→ **SOURCE RECORDS**

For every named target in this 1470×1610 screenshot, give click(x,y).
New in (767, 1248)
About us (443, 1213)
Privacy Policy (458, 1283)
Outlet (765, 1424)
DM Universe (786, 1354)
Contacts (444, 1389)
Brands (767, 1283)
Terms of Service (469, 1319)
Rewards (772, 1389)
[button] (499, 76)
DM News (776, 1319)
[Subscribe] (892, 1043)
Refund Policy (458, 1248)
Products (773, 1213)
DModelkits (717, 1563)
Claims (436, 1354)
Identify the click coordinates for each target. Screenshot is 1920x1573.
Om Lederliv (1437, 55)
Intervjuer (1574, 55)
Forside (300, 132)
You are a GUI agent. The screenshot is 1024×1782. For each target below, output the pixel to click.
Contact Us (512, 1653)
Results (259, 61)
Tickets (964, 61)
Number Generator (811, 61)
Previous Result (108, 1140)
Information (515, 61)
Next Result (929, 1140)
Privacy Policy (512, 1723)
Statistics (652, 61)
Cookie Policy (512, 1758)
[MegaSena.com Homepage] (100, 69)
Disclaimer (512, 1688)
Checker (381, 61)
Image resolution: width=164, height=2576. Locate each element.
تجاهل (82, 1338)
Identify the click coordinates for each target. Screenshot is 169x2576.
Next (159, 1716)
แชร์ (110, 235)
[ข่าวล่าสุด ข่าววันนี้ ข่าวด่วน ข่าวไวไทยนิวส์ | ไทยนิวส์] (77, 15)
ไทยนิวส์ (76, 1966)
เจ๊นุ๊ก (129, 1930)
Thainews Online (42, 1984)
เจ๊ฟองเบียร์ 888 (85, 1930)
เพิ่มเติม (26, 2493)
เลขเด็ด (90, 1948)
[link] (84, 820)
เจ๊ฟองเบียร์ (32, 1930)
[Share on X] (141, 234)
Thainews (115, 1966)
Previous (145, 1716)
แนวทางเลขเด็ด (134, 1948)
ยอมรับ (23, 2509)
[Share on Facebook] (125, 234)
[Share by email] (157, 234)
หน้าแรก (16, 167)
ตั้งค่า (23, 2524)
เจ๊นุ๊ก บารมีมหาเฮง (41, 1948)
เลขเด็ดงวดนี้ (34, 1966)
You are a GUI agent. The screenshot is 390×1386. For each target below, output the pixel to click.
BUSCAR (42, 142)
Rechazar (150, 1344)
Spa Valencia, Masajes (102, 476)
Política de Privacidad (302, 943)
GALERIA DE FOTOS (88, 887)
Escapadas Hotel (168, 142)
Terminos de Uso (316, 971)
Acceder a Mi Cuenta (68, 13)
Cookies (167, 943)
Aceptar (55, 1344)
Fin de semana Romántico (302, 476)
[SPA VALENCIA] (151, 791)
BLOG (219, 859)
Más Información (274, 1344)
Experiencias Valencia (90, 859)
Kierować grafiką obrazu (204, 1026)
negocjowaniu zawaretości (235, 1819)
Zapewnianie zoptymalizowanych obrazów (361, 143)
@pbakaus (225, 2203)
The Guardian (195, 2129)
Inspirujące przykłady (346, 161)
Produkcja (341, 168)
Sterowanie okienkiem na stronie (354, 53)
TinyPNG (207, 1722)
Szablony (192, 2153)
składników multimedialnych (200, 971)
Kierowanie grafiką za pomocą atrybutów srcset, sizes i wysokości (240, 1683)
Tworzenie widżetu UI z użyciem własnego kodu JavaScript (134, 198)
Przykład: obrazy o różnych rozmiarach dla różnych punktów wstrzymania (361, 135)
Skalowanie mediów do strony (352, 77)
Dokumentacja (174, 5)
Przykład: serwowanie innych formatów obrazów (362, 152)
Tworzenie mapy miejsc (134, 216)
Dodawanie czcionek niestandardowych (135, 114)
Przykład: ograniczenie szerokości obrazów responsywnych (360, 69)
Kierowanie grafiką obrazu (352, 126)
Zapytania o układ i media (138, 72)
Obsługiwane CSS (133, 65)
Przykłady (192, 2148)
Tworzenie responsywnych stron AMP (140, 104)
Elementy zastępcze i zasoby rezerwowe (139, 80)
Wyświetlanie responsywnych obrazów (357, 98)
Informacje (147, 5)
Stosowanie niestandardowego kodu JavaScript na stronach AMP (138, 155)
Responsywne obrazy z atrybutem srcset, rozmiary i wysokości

→ **PROBLEM DESCRIPTION**
Copy, without any change, the lines above from the one containing "Zapewnianie zoptymalizowanych obrazów" to the end, both ends included. Add nothing else.

→ **COMPLETED TASK**
Zapewnianie zoptymalizowanych obrazów (361, 143)
@pbakaus (225, 2203)
The Guardian (195, 2129)
Inspirujące przykłady (346, 161)
Produkcja (341, 168)
Sterowanie okienkiem na stronie (354, 53)
TinyPNG (207, 1722)
Szablony (192, 2153)
składników multimedialnych (200, 971)
Kierowanie grafiką za pomocą atrybutów srcset, sizes i wysokości (240, 1683)
Tworzenie widżetu UI z użyciem własnego kodu JavaScript (134, 198)
Przykład: obrazy o różnych rozmiarach dla różnych punktów wstrzymania (361, 135)
Skalowanie mediów do strony (352, 77)
Dokumentacja (174, 5)
Przykład: serwowanie innych formatów obrazów (362, 152)
Tworzenie mapy miejsc (134, 216)
Dodawanie czcionek niestandardowych (135, 114)
Przykład: ograniczenie szerokości obrazów responsywnych (360, 69)
Kierowanie grafiką obrazu (352, 126)
Zapytania o układ i media (138, 72)
Obsługiwane CSS (133, 65)
Przykłady (192, 2148)
Tworzenie responsywnych stron AMP (140, 104)
Elementy zastępcze i zasoby rezerwowe (139, 80)
Wyświetlanie responsywnych obrazów (357, 98)
Informacje (147, 5)
Stosowanie niestandardowego kodu JavaScript na stronach AMP (138, 155)
Responsywne obrazy z atrybutem srcset, rozmiary i wysokości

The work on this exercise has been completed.